Artists Shelter” … A haven for creativity after two years of war”

Pal Stories -

Gaza: Mervat Aouf

Director and visual artist Mohammed Harb arrives at the Artists’ Shelter carrying a plastic bag, from which he takes out a tea kettle and a coffee pot. From another corner of the bag, he pulls out papers and paints that he brought for his students.

Here on the seventh floor of the “Al-Awda 5” building, the traces of the recent bombing are visible in every corner, on the floor where shrapnel has torn the silver marble, on the cracked walls, and even on the leather chairs that were salvaged from under the rubble.

Nevertheless, the shelter, with its group of Gazan artists, appears as a unique space for creativity that emerged amid war to become a safe haven for visual artists in Gaza. Here, visual artists reclaim their lives, come together to practice their passion, express their feelings, and document reality through their paintings and sculptures.

It is a story about the will to create in the face of destruction, and how art can create a space of freedom and hope even in the harshest of circumstances.

Fine arts student Lana takes some time before the narrator of “Pal Stories” begins her interview with the founder of “Artists’ Shelter.” She shows her teacher, Harb, some of her drawings. The artist looks closely at her work, praising one and pointing out mistakes in another.

Meanwhile, Lana and her fellow artists are preparing to participate in the “Art Under the Rubble” workshop, in which the shelter trains participants on how to write their art projects in preparation for an art festival to be held at the end of January, the first art exhibition to be launched after the war thanks to the efforts of Artists’ Shelter.

Before the war on Gaza, Palestinian artist and director Mohammed Harb took his first steps toward finding a place to bring together his colleagues and students who are visual artists. However, before the space was fully furnished, the devastating war on Gaza broke out, making escape from death the first and last priority for everyone living in the Gaza Strip or “how to survive above all else,” as he tells us.

The first time the war stopped (January 2024), the occupation did not give Harb and his fellow artists much time to start over, as the war quickly returned, bringing with it all the heartbreak.

Harb tells us about the timid attempts of some artists who took artistic initiatives during the war.
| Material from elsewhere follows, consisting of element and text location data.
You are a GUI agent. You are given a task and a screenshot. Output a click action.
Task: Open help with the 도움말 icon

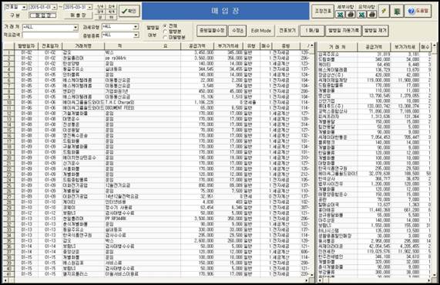(x=418, y=12)
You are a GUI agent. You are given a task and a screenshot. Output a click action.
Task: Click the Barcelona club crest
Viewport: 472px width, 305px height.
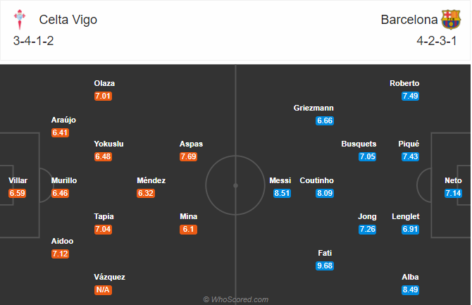pos(451,20)
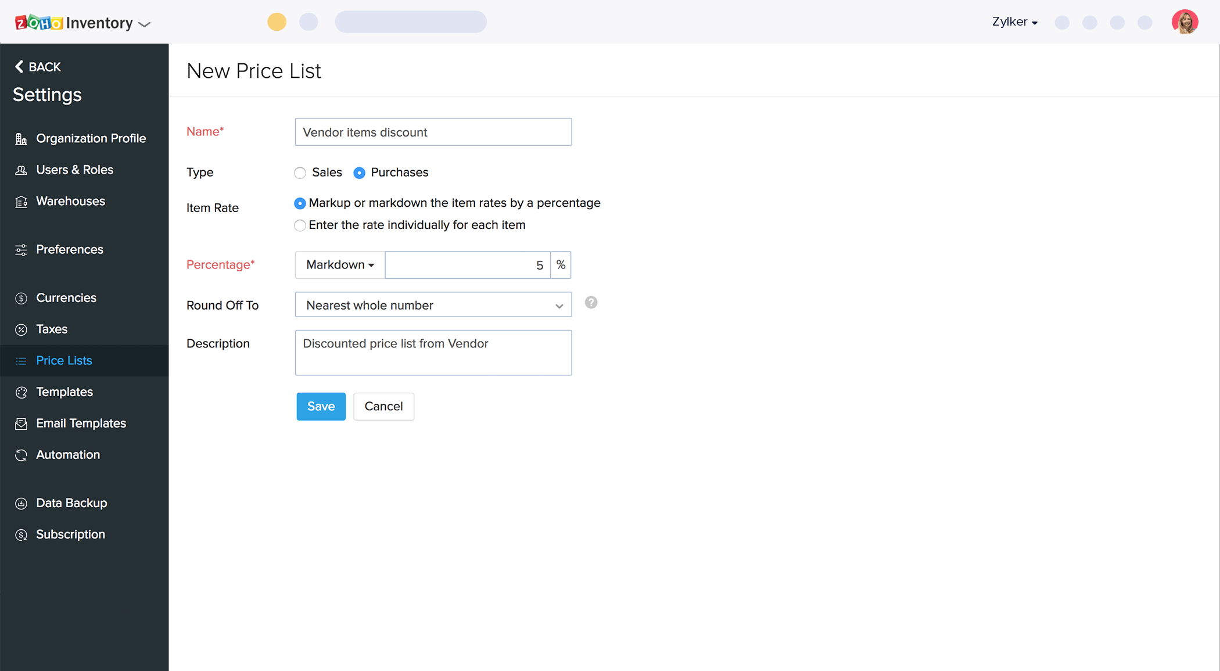Click the Data Backup download icon
Viewport: 1220px width, 671px height.
[x=21, y=503]
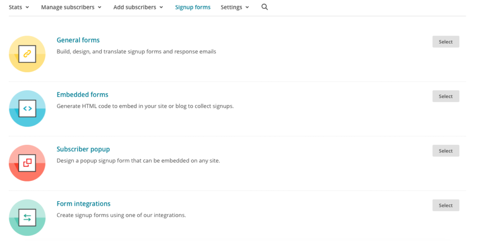This screenshot has height=241, width=480.
Task: Select the Form integrations option button
Action: click(x=446, y=205)
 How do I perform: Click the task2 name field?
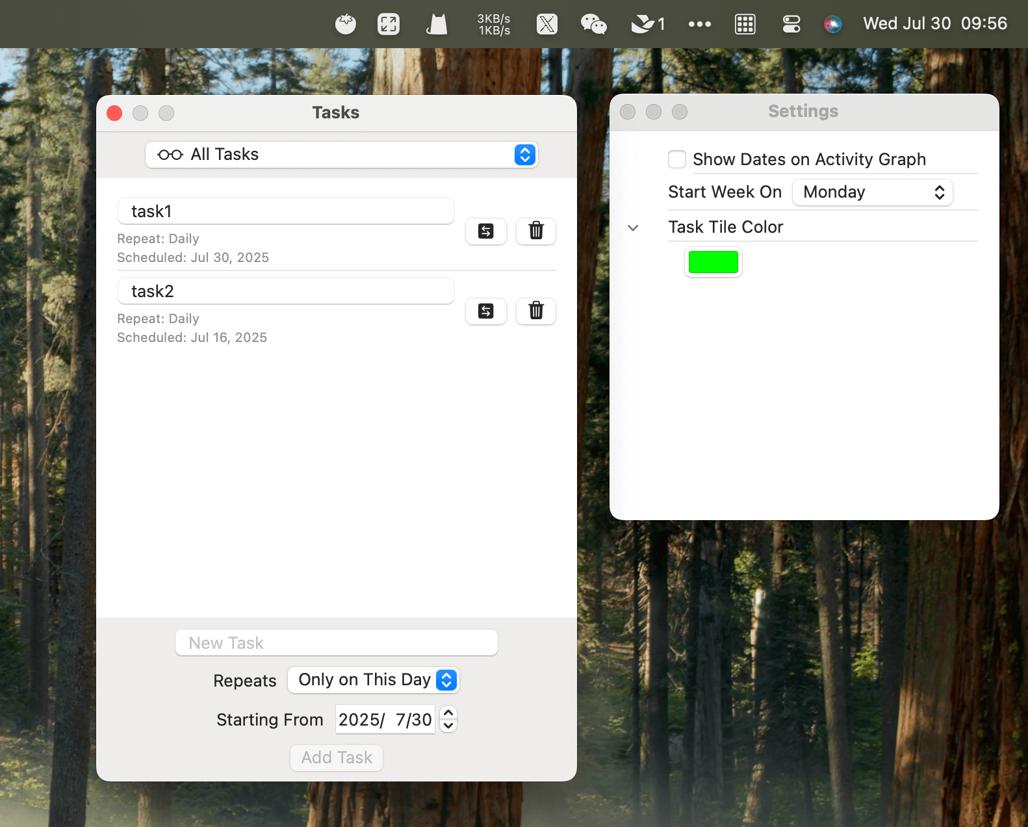[x=286, y=291]
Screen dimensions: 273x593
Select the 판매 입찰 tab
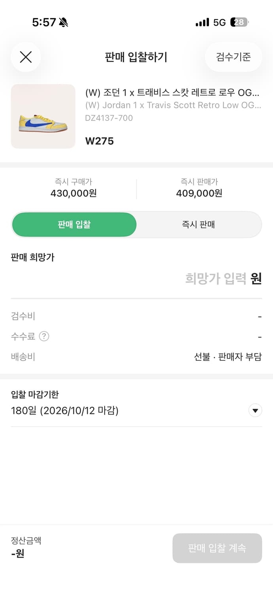(74, 224)
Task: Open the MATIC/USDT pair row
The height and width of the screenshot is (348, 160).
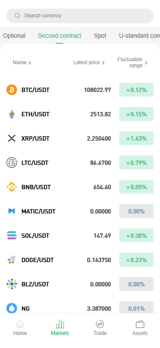Action: tap(80, 211)

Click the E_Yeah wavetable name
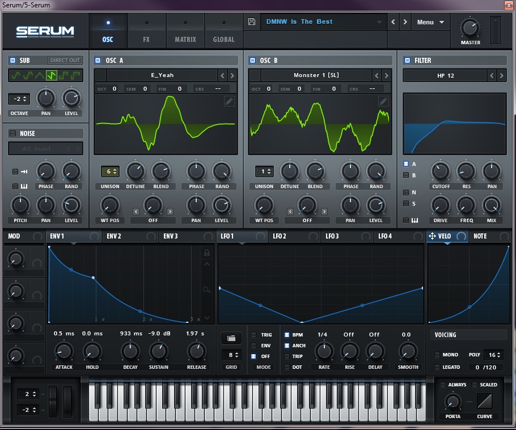pos(162,75)
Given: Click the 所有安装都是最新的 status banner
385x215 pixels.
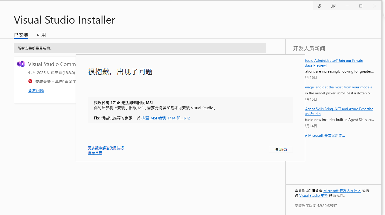Looking at the screenshot, I should click(140, 48).
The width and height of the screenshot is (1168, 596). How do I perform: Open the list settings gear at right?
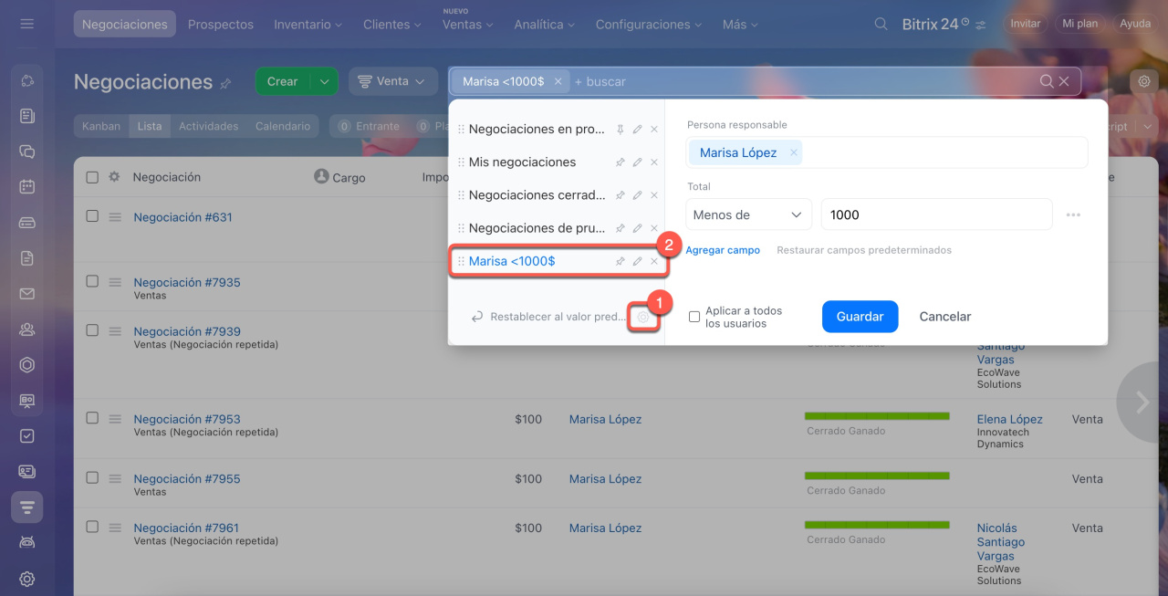(1143, 81)
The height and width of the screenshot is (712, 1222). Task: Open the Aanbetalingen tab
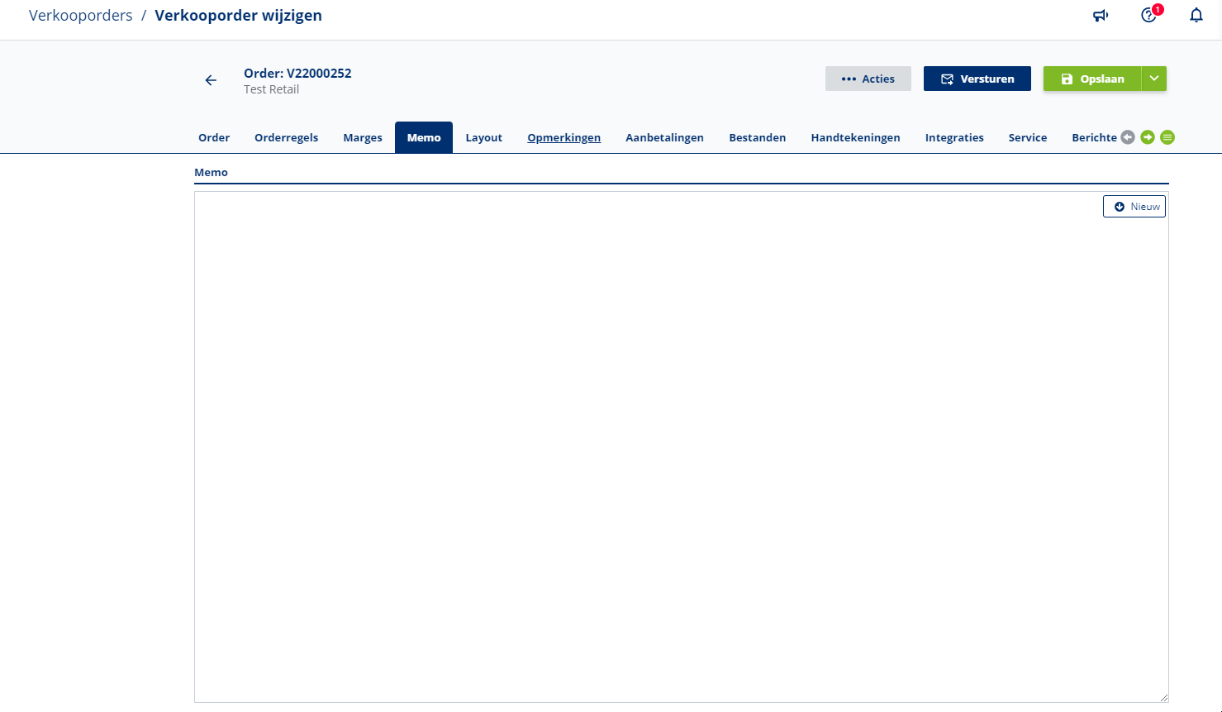664,138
He says: In the second year of the war, some people realized the importance of doing something for Gaza. He personally launched “A Story in a Tent” initiative, which documents life in tents, suffering, and destroyed buildings through videos and photos, followed by “A Painting for Every Rocket,” which came as a reaction and rebellion against the aggression, and then the initiative “A Painting for a Bag of Flour,” which was at the peak of the famine. For every painting purchased, the buyer donated the price of bags of flour, which Harb and his colleagues then distributed to the starved in Gaza.

However, last October, when the war stopped again, Harb and his fellow artists resisted their difficult psychological circumstances in order to start over. The majority of visual artists lost their paintings, studios, and tools during this war, and suffered everything that the people of Gaza suffered.

At first, Harb and his colleagues thought that the idea of the shelter would not be popular with many artists who had not yet recovered from the war, but they were surprised to find that it was the first step in the psychological recovery of the visual artists who flocked to the shelter’s events and even attending when there was no occasion to do so, considering the shelter a place where colleagues could meet to restore their psychological health and hope for a better tomorrow.

Harb says that nothing is separate from that war, even the name chosen for the place, “Artists’ Shelter,” is an expression of the displacement that everyone in Gaza suffers from. He adds, “Many were surprised to find a place that still embraces art, despite everything we have experienced during these two years.

We have seen a great deal of interest, especially from artists who are at the beginning of their careers and who see the shelter as a safe space that offers them some respite from the tents and difficult conditions of displacement.”

Visual artist Yahya al-Shuli catches his breath after arriving at the shelter on the seventh floor, as there are no working elevators in Gaza. He then shares his thoughts on the shelter as one of its founders, telling us that he expected only a limited number of artists to seek refuge there, but was surprised that everyone who heard about the shelter’s establishment was willing to travel the exhausting distance to reach it, given the difficulty of transportation in Gaza.

Al-Shuli says, “I am here in Gaza and I know how exhausting it is for everyone living in the city to provide for their daily necessities, but we found that there are those who want a moment to themselves to practice their hobby or work… Here, space is a priority for a large group of artists.”

At the Artists’ Shelter, the conversation revolves around ideas, projects, dreams, and where to start and connect with the outside world. This happens while the artists sit together and draw with whatever pens and colors they have available, depicting survival, hope, and pain in Gaza.

Here, too, the gap that Harb’s generation experienced at the beginning of their careers between the new and veteran generations is narrowing, as the shelter has worked to bridge this gap. Here, all generations are on the same wavelength of hope and pain.

Harb says, “At the shelter, we are not concerned with production as much as we are with helping the artists overcome their psychological traumas. Here, there are artists who burned their paintings during the war, despairing of ever returning to their art. They started coming before the workshop began and leaving after it ended.”